I remember being mystified as to how DB could lose $5 billion, given its incredible profit margins; sure, some of its investments went sour, but Debis, a services subsidiary, made more than enough money to pay for temporary losses elsewhere, and DASA, the heart of the Airbus consortium, kept climbing to new heights of market share. Now we now otherwise: they didn't pay a dividend that year, dodged some taxes, and in effect, used the money to front their buyout of Chrysler (they're paying more than what Chrysler's stock was trading at, remember). Clever, clever, clever. And of course they did a great job of pitching the thing as the old "learning from America" story -- soothing to the ears of American rentiers, but the reality is, Chrysler is being gobbled up like Rolls Royce.
Now the talk is that Daimler is eyeing Nissan Diesel, the truck subsidiary of Nissan, who's run into some cash-flow problems; there are also rumors that DASA is going to become the holding firm for the entire Airbus consortium, once the thing is truly well and privatized. Daimler's global push, in other words, is accelerating.

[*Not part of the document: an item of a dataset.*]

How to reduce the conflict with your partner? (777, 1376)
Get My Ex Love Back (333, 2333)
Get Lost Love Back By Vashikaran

It'll be interesting to see if the other big European multis -- Philips, Siemens, etc. -- copy Daimler's strategy and begin to take over other large-scale firms in the near future. Siemens just sold its PC biz to Acer, the Taiwanese computer firm, so they have a pile of cash which needs investing somewhere, and unlike the US, where rentier debauchery is the norm, Central Europe still has this funny fixation with making things, like smart cards and mobile phones. My guess is that they will, and that these activities are going to drive a humongous expansion of the European capital markets -- at the expense of Wall Street, to be sure. Something to ponder, while we await the crash of the American bubble economy.